Las memorias de Gisèle Pelicot, víctima de las violaciones organizadas durante una década en su domicilio por su exmarido Dominique Pelicot, llegan a las librerías españolas editadas por Lumen.
En Un himno a la vida, Gisèle cuenta por primera vez toda su historia, reviviendo una infancia "difícil", su primer amor, su carrera, la maternidad, la intimidad de su matrimonio antes y después del descubrimiento y el "continuo afán de buscar la felicidad".
Ha explicado que "el momento más complicado" de su vida fue cuando tuvo que decirles a sus hijos que su padre estaba en la cárcel y contarles lo que le hizo a ella, y ha apuntado que cuando le mostraron las fotografías de los actos cayó en un abismo, textualmente.
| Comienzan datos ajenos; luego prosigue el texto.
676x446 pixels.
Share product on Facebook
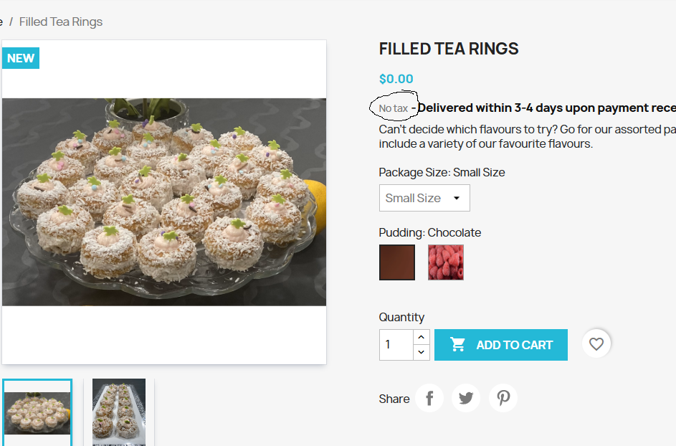point(429,398)
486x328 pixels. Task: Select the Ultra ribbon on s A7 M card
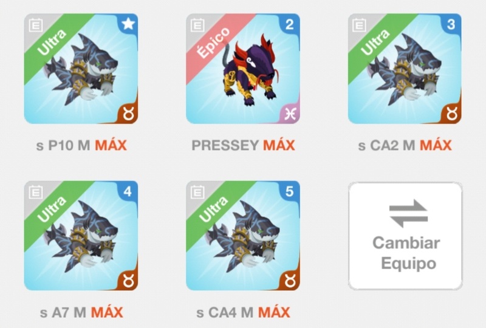tap(53, 210)
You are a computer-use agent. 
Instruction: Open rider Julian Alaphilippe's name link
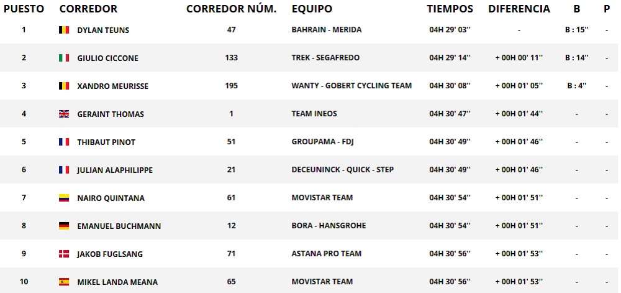point(115,170)
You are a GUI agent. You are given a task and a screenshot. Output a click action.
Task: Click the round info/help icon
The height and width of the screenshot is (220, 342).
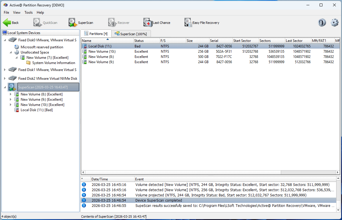(x=322, y=22)
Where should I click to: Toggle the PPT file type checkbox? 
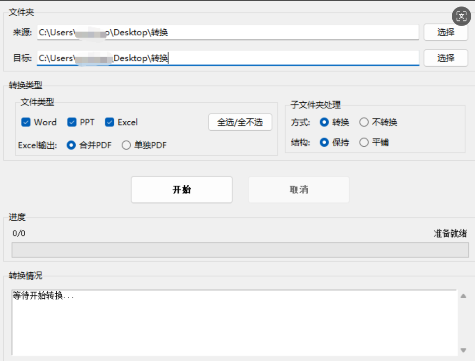(x=72, y=122)
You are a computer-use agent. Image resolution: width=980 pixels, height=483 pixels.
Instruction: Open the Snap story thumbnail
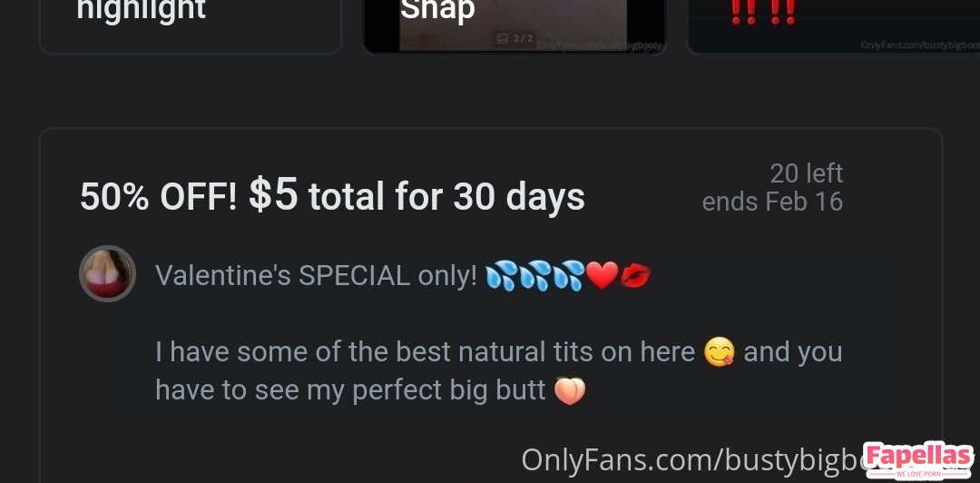514,26
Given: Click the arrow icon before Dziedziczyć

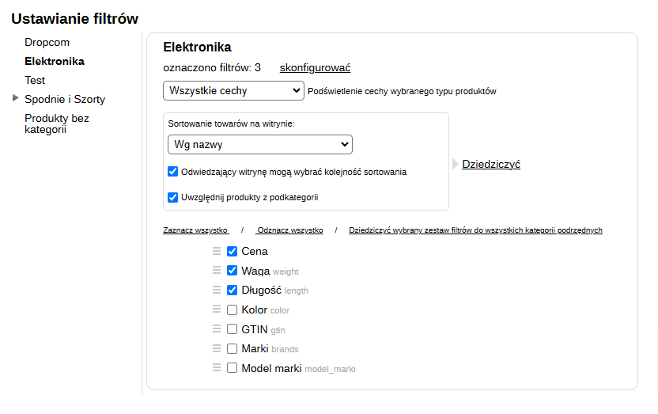Looking at the screenshot, I should click(x=455, y=165).
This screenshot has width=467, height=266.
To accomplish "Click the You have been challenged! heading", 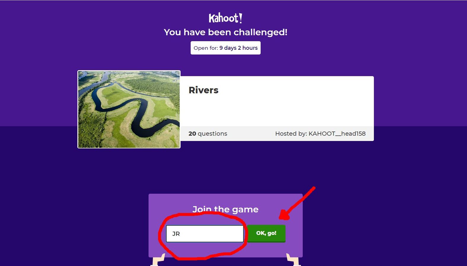I will 226,32.
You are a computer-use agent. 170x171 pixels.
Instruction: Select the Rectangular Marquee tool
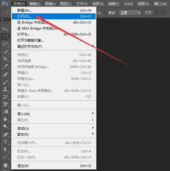point(5,37)
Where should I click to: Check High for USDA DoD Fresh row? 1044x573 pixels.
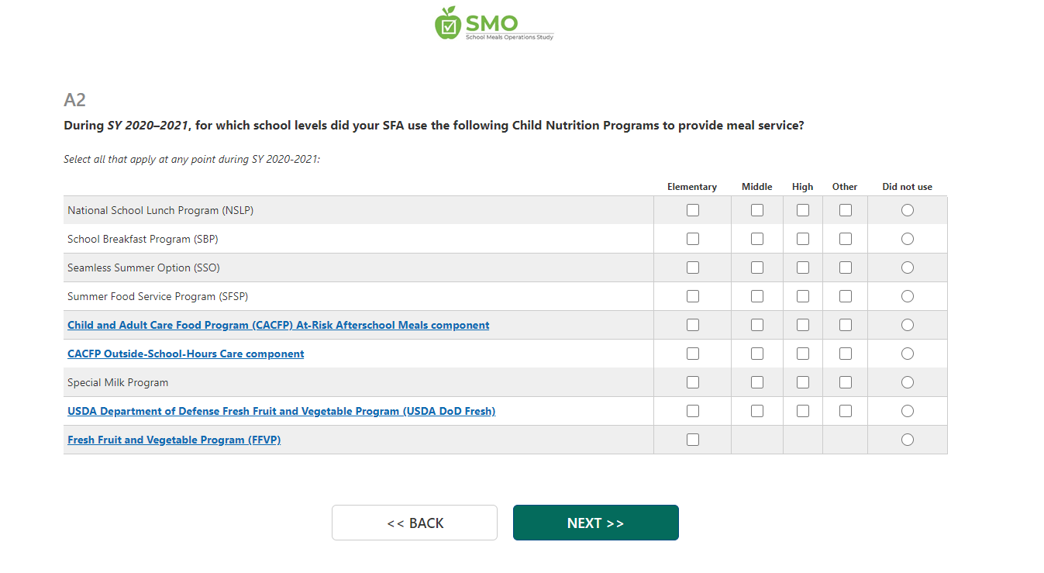coord(803,411)
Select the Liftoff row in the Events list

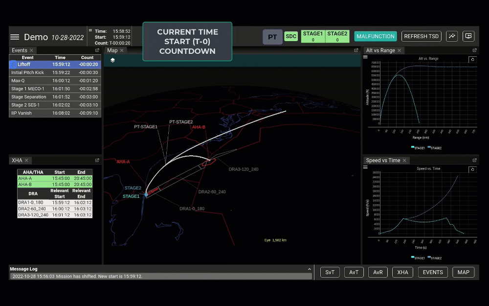tap(54, 64)
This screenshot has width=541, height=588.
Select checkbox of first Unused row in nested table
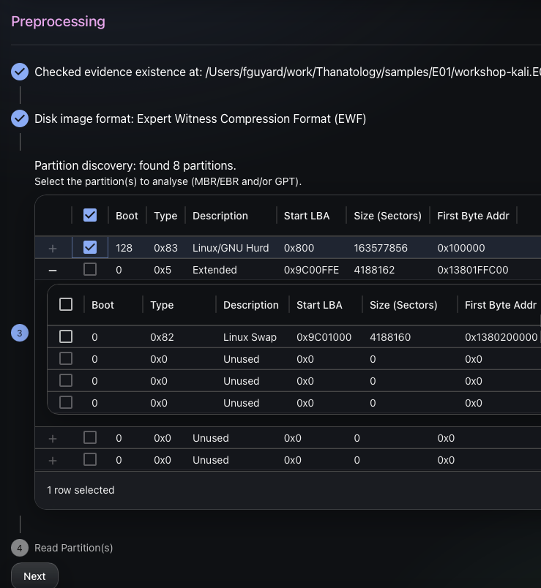(66, 359)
Preguntada por si su relación con los hombres ha cambiado, ha explicado que ante el tribunal había hombres de todas las edades y de todas las categorías socioprofesionales: "Evidentemente es una categoría de hombres que funciona así. No pongo en el mismo saco a todos los hombres, felizmente. He tenido amigos hombres en mi vida".
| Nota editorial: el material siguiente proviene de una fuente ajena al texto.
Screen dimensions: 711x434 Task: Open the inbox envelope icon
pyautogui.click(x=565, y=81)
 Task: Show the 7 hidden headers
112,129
Se ha mostrado sorprendida con la repercusión de su caso: "No me imaginaba en absoluto que mi palabra tendría un eco tan grande, también más allá de Francia. El primer día pensaba que serían solo varias líneas en la página de sucesos y que volvería para el día del veredicto".
El libro, que ha sido escrito junto a la periodista y novelista Judith Perrignon, será narrado por la actriz Blanca Portillo en el audiolibro en castellano.
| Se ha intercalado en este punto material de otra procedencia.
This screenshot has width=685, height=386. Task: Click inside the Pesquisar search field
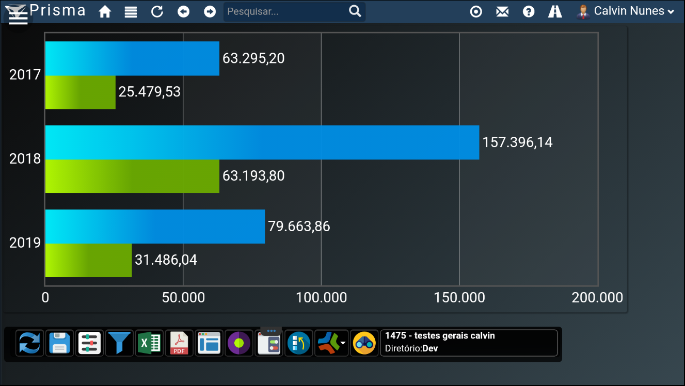click(285, 11)
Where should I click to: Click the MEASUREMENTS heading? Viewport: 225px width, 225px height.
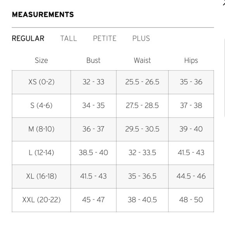[x=43, y=14]
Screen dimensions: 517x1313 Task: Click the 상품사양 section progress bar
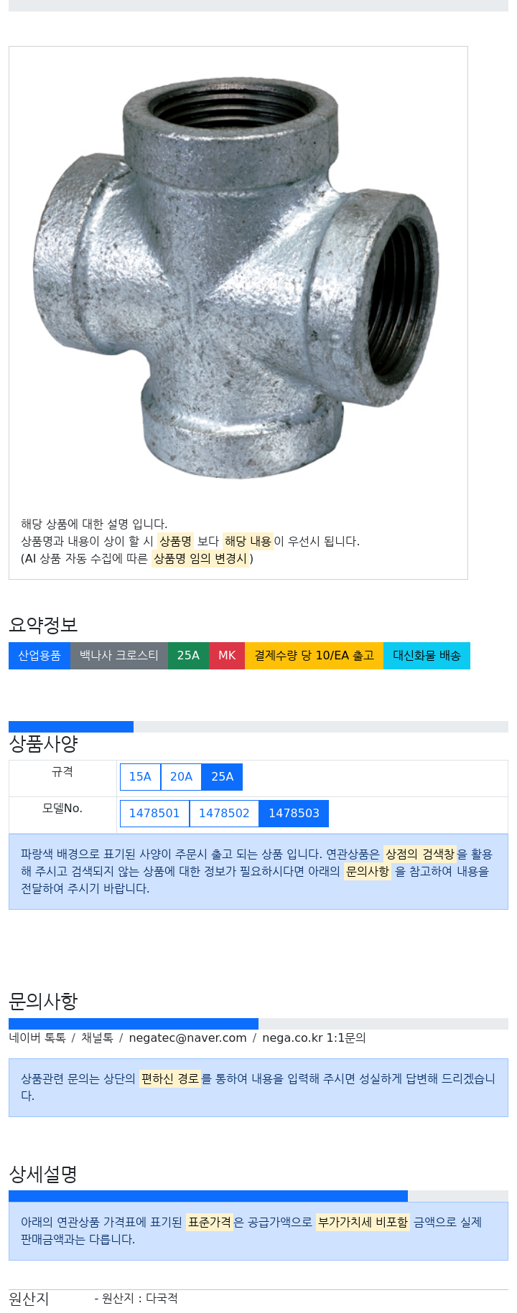pos(259,727)
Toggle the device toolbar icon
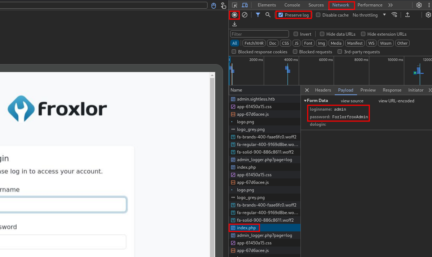The image size is (432, 257). click(245, 5)
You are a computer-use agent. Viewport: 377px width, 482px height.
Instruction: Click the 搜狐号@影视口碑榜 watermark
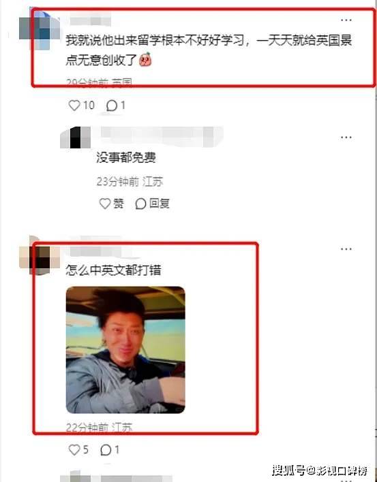[x=320, y=470]
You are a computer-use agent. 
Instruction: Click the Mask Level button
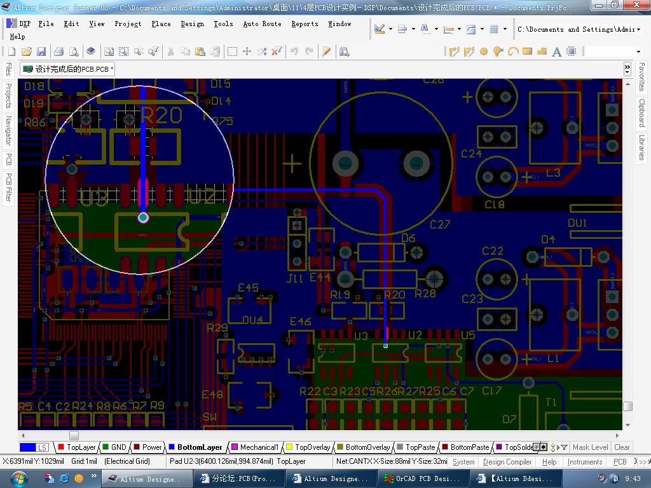[590, 447]
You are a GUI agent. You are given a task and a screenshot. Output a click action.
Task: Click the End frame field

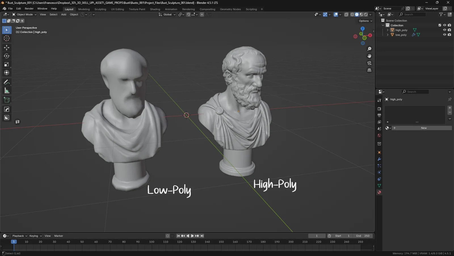[x=363, y=236]
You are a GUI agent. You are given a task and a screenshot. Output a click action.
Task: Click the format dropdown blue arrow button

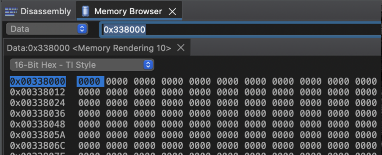[x=148, y=65]
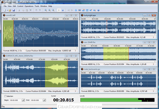This screenshot has width=159, height=109.
Task: Toggle the Selection checkbox
Action: [x=5, y=96]
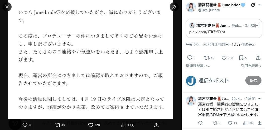This screenshot has height=130, width=265.
Task: Open the three-dot more menu of the post
Action: tap(260, 5)
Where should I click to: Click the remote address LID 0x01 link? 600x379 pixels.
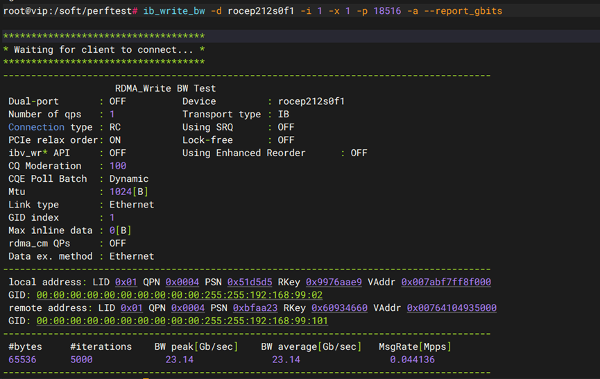click(x=132, y=308)
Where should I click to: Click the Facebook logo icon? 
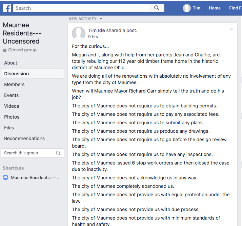[x=7, y=8]
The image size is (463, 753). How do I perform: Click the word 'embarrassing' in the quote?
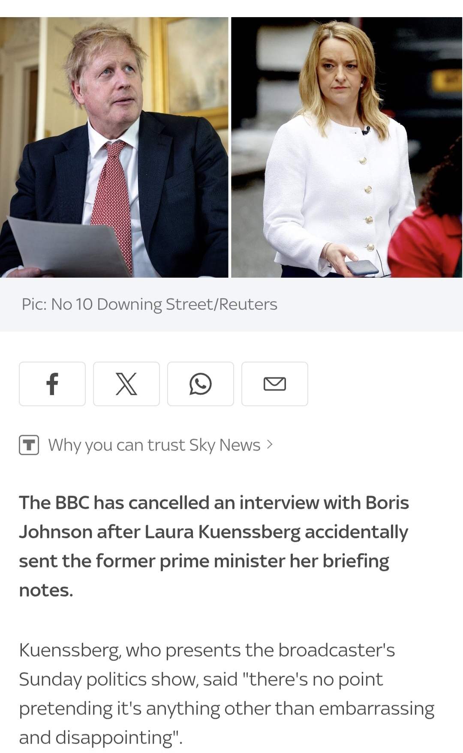point(377,709)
Aunque en español es el sello editorial Lumen el encargado de publicar estas memorias en España, Latinoamérica y en Estados Unidos en español, en Francia se encarga Flammarion, Penguin Press en Estados Unidos y The Bodley Head en Inglaterra, además de otros diecisiete editores en otros idiomas.
"Una mañana de noviembre, Gisèle Pelicot fue llamada a una comisaría y la vida tal como la conocía llegó a su fin. Su marido había sido sorprendido por un guardia de seguridad de un supermercado grabando por debajo de la falda a varias mujeres. En su ordenador aparecieron otras pruebas devastadoras: durante casi una década, había estado drogándola y violándola en secreto, e invitando a desconocidos a su casa para que abusaran de ella. Cuatro años después, él y otros cincuenta hombres fueron llevados a juicio, y el coraje de Gisèle al renunciar a su derecho al anonimato ocupó los titulares en todo el mundo. 'La vergüenza debe cambiar de bando', declaró, dando voz y esperanza a millones de personas", explica Lumen.